Some key takeaways that are applicable to scom monitoring in general:

Try to eliminate (perhaps reduce would be a better word) waste through automation where waste can be thought of as useless process or manual steps that don’t add value.
Track iterative, measured improvements that can be concerned with:
- Changes (did they make things better whether that is performance or stability or some other metric?)
- Mean Time To Recovery – have we learnt from previous outages or failures?
- Provide reports to support the above.
There is no single pane of glass. At best there are multiple panes of glass that provide different data visualisations to different customers.
- Provide platform metrics and data to teams that support the platforms.
- Provide application metrics and data to developers.
- Provide service level metrics and data to service management.

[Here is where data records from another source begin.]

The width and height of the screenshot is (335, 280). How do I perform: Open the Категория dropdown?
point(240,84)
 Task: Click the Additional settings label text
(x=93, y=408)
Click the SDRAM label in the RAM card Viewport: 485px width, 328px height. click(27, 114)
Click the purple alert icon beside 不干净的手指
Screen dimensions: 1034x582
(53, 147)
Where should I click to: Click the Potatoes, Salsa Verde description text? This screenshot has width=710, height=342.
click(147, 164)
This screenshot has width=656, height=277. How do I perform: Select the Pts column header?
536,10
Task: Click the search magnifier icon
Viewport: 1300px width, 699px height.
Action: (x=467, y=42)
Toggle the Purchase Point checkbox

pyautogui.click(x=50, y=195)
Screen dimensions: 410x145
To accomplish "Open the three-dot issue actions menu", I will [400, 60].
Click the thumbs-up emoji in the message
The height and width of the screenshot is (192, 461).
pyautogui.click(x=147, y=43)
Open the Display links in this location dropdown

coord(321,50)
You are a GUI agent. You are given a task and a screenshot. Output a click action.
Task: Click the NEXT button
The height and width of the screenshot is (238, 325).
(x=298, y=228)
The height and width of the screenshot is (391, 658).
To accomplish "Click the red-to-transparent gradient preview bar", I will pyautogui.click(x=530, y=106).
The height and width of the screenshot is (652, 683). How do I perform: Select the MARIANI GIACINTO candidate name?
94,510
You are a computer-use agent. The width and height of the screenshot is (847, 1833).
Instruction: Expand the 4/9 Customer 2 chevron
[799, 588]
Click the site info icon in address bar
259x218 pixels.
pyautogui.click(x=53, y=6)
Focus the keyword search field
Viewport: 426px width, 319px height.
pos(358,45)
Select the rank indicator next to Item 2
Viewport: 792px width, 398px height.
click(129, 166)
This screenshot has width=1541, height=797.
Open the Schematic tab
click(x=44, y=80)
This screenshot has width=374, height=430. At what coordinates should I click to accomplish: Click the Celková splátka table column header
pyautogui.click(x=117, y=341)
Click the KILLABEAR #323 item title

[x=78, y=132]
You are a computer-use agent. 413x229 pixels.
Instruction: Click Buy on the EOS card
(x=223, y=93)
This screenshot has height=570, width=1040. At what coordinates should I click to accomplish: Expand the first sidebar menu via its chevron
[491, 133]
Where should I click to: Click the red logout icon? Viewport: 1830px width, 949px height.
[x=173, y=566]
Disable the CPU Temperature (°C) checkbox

Agree Design Principals such as ….
- Self heal where possible
- Take regular backups and verify them with test restores
- Document \ create wikis as much as possible.
- Create coherent runbooks so that when an incident does happen, you have concise and detailed resolution steps which reduce time to recovery. These need to be reviewed \ updated with future incidents.

We all succeed together and we all fail together.
DevOps is a culture \ philosphy and GitOps are a set of techniques that support and enable DevOps.